Codeforces Beta Round #14 (Div. 2) B. Young Photographer 水题

B. Young Photographer

题目连接：

http://codeforces.com/contest/14/problem/B

Description

Among other things, Bob is keen on photography. Especially he likes to take pictures of sportsmen. That was the reason why he placed himself in position x0 of a long straight racetrack and got ready to take pictures. But the problem was that not all the runners passed him. The total amount of sportsmen, training at that racetrack, equals n. And each of them regularly runs distances within a particular segment of the racetrack, which is the same for each sportsman. For example, the first sportsman runs from position a1 to position b1, the second — from a2 to b2

What is the minimum distance that Bob should move to have a chance to take pictures of each sportsman? Bob can take a picture of a sportsman, if he stands within the segment that this sportsman covers on the racetrack.

Input

The first line of the input file contains integers n and x0 (1 ≤ n ≤ 100; 0 ≤ x0 ≤ 1000).
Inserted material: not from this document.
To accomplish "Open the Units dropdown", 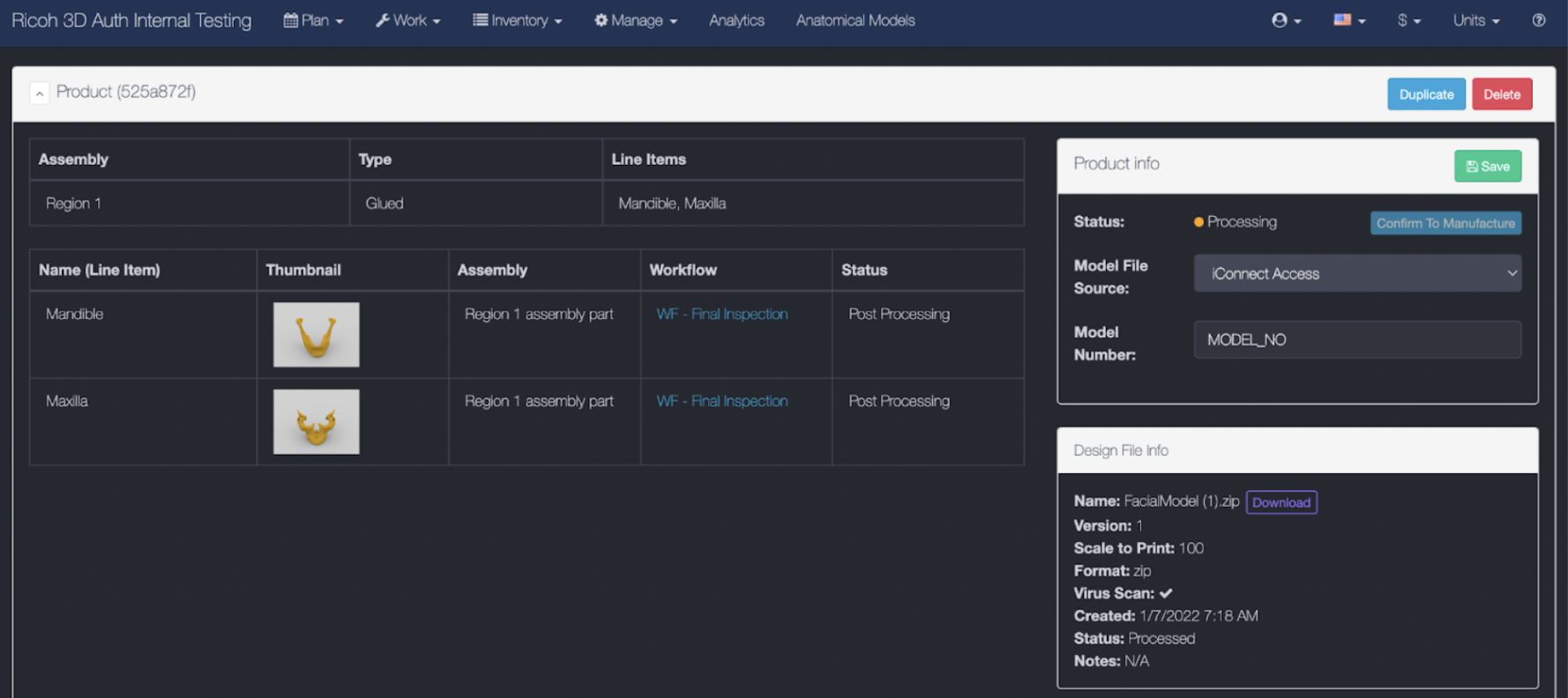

The following n lines contain pairs of integers ai, bi (0 ≤ ai, bi ≤ 1000; ai ≠ bi).

Output

Output the required minimum distance in the same units as the positions on the racetrack. If there is no such a position, output -1.

Sample Input

3 3

0 7

14 2

4 6

Sample Output

1

Hint

题意

有n个区间，然后现在你在x，你需要找到一个最近的位置，这个位置覆盖了所有的区间。

题解：

线段树什么的都可以啦

对于每个区间，我都打一个标记就好了，如果现在的标记数量有n个，就说明覆盖了n次

然后扫一遍就好了

代码

#include<bits/stdc++.h>
using namespace std;
const int maxn = 1006;
int a[maxn];
int main()
{
    int n,x;
    scanf("%d%d",&n,&x);
    for(int i=1;i<=n;i++)
    {
        int l,r;
        scanf("%d%d",&l,&r);
        if(l>r)swap(l,r);
        a[l]++;
        a[r+1]--;
    }
    int tmp = 0;
    int ans = 1e9;
    for(int i=0;i<=1000;i++)
    {
        tmp+=a[i];
        if(tmp==n)ans=min(ans,abs(i-x));
    }
    if(ans==1e9)cout<<"-1"<<endl;
    else cout<<ans<<endl;
}